I media statali riferiscono che ha avuto successo. La prima volta. Davvero. Il Long March 10B è decollato da Hainan venerdì alle 12:15 ora locale, poco dopo la mezzanotte a Londra. Sei minuti dopo il booster si staccò, ricadde verticalmente sulla Terra e rimase intrappolato.
Non si è schiantato. Preso.
Questo è enorme per le ambizioni di Pechino. Vogliono sfidare gli Stati Uniti. SpaceX di Elon Musk e Blue Origin di Jeff Bezos hanno dominato il mercato dei riutilizzabili. Ma adesso? Forse non esclusivamente.
L’era dei razzi usa e getta sta tramontando rapidamente.
Pensaci. I razzi tradizionali sono spazzatura dopo un volo. Si rompono, bruciano, affondano. È uno spreco e brutalmente costoso. Riutilizzare il booster, la parte più costosa, riduce drasticamente il prezzo per portare le cose nello spazio. Satelliti? Più economico. Esplorazione? Più accessibile.
SpaceX lo ha fatto nel dicembre 2015 con Falcon 9. Blue Origin è seguito con New Glenn lo scorso novembre. Il Falcon 9 viene lanciato circa 150 volte l’anno, con booster che volano nuovamente decine di volte. La Cina ci ha provato. Il loro tentativo di febbraio con il modello 10A si è concluso con un ammaraggio controllato vicino a una piattaforma. Buoni progressi, ma non un atterraggio.
La 10B è diversa.
Può trasportare almeno 16 tonnellate nell’orbita terrestre bassa. Ciò lo mette a confronto con il Falcon 9 in termini di capacità di sollevamento. Ma il metodo di recupero è distinto. Il razzo cinese non atterra autonomamente sul cemento o sul ponte di una nave.
Nessun touchdown. Invece, i “ganci di atterraggio” sul razzo agganciano una rete sulla piattaforma galleggiante.
Funziona. Il mercato ha reagito immediatamente. Le azioni dei titoli spaziali cinesi come China Spacesat e China Satellite Communication sono aumentate del 10%, raggiungendo il limite giornaliero consentito dalle autorità di regolamentazione.
Una rete, alcuni ganci e un razzo molto costoso ora si trovano nell’acqua.

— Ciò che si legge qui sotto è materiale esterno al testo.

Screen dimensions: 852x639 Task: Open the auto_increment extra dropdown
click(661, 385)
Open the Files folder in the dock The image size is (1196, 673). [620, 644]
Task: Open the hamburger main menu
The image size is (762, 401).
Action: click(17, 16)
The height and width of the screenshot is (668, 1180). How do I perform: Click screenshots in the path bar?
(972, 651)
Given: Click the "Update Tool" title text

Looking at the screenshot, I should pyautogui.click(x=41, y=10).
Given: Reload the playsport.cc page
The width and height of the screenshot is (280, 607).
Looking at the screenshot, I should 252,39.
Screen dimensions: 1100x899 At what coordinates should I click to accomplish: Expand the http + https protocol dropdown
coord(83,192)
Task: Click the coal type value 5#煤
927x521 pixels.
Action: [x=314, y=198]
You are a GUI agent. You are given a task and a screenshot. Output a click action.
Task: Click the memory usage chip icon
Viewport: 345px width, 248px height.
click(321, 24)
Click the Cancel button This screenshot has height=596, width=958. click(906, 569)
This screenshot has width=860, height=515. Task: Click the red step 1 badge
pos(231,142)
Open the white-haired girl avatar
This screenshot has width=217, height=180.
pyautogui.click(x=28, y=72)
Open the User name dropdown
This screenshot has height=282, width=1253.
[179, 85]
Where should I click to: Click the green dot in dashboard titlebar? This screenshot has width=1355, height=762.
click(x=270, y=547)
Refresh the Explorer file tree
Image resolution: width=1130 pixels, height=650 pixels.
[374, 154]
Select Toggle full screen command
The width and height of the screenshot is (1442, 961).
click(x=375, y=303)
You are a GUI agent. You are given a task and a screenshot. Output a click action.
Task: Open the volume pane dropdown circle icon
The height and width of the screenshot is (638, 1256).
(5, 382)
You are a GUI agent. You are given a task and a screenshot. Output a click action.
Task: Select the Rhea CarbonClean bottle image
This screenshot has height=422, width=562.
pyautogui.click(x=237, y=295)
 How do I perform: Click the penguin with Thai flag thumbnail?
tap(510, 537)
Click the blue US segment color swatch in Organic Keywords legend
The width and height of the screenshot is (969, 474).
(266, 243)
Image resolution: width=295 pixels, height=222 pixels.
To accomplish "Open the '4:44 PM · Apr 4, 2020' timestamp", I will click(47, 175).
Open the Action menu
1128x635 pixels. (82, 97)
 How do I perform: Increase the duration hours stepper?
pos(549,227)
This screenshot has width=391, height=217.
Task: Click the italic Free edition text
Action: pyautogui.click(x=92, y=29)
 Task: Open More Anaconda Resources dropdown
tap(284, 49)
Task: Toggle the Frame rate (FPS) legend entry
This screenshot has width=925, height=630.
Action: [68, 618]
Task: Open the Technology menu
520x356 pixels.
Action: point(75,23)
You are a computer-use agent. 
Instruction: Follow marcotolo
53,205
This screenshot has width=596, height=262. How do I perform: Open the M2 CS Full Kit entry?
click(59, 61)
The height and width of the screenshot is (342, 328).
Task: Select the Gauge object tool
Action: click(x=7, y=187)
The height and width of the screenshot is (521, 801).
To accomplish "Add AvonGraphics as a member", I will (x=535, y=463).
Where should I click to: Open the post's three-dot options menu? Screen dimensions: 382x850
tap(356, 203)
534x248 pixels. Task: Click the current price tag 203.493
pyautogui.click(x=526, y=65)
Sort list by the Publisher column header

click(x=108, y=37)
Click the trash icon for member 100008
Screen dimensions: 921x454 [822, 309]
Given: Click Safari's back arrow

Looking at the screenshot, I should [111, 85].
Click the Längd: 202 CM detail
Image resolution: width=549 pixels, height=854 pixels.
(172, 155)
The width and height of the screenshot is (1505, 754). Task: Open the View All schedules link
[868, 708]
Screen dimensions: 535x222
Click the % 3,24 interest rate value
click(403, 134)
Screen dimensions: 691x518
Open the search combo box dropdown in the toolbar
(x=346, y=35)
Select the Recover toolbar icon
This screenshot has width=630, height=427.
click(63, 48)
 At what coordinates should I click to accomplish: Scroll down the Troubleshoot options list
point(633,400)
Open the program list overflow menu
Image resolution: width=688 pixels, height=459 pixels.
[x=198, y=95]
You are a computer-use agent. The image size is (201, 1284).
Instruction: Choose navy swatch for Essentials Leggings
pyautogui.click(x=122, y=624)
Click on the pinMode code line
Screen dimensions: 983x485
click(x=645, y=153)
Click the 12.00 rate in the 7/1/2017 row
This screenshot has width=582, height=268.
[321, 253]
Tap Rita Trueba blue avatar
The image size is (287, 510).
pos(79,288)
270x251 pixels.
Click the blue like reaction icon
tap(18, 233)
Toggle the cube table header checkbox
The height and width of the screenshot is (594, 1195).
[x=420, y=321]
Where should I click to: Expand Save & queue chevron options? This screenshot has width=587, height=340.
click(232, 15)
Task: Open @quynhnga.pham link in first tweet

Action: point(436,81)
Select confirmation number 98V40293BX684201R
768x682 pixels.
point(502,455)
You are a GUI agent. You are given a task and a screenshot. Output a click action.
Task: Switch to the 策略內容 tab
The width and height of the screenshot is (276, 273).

È una danza goffa rispetto agli atterraggi aggraziati e precisi delle controparti statunitensi, ma goffamente efficace. A chi importa se atterra sulla pancia o resta appeso a un supporto? Il carico utile sale, il razzo scende intatto.
La corsa allo spazio è diventata più economica. E più disordinato.